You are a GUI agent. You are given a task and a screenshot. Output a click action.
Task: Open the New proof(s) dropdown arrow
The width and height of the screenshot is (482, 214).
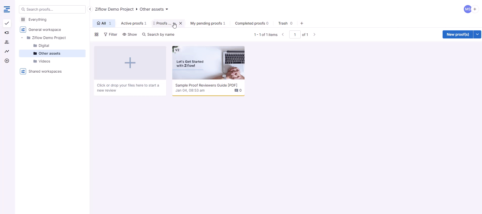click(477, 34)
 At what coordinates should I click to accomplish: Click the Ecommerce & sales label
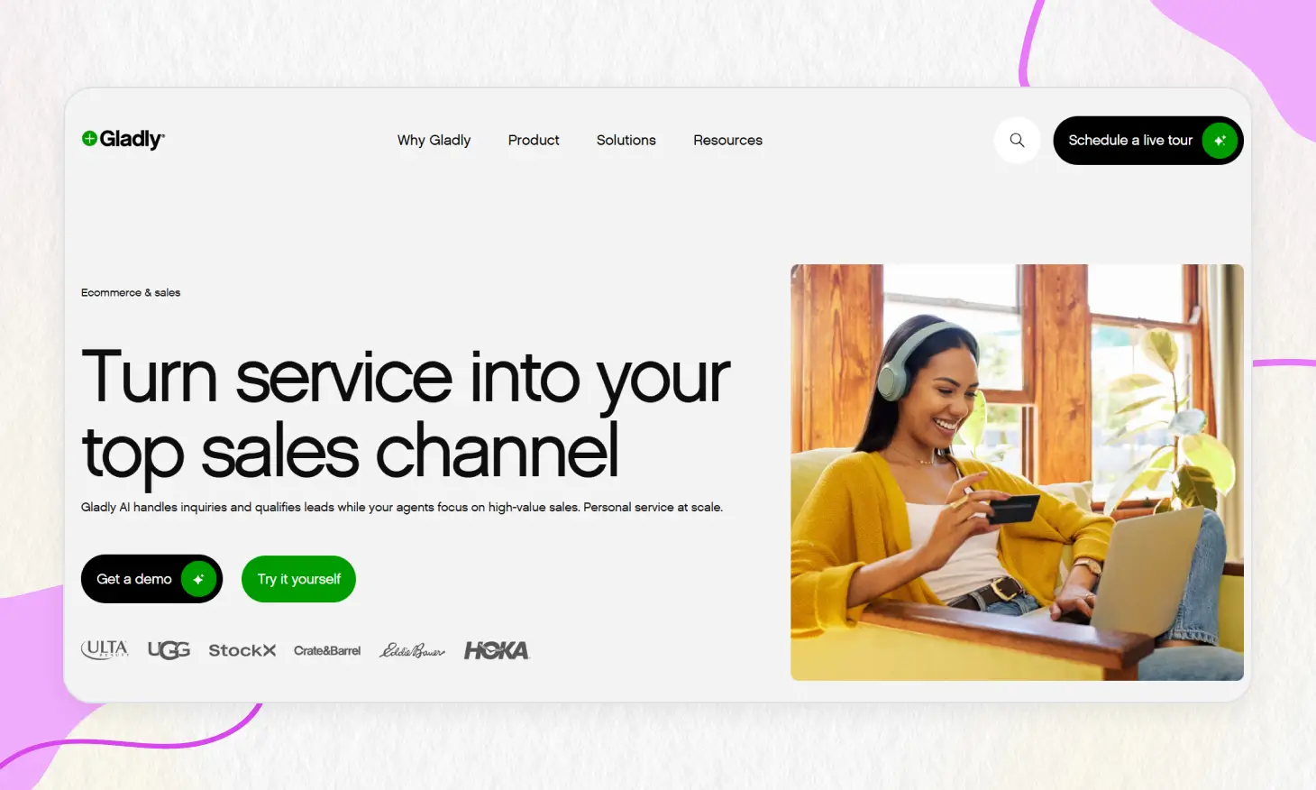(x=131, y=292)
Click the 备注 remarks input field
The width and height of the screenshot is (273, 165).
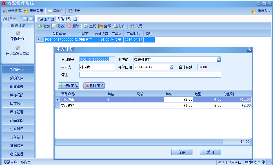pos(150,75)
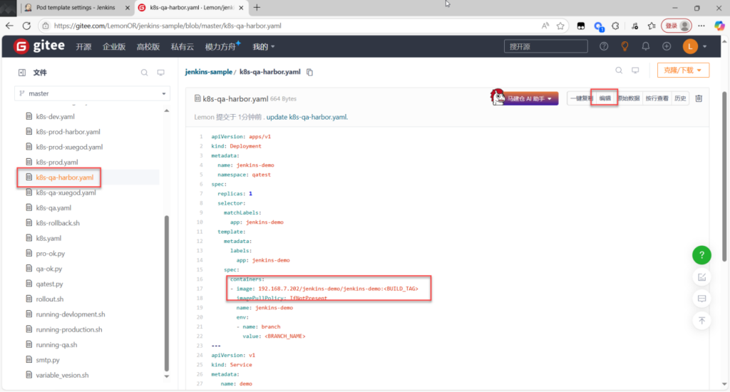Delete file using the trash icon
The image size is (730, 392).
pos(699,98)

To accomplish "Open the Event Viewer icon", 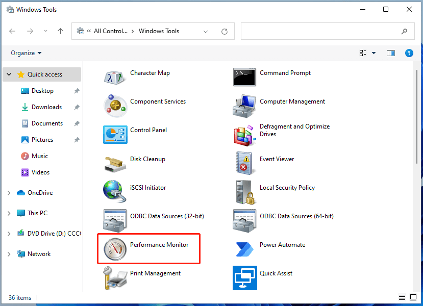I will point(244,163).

Work to complete »
What you should return is the exact text of every line from the top of the entries through the line with "Click the 备注 remarks input field", pictures removed.

Task result »
You are a GUI agent. You are given a task and a screenshot. Output a click action.
Task: Open the New proof(s) dropdown arrow
The width and height of the screenshot is (482, 214).
click(477, 34)
 At what coordinates should I click to accomplish: Click the Ecommerce & sales label
(x=131, y=292)
Click the 备注 remarks input field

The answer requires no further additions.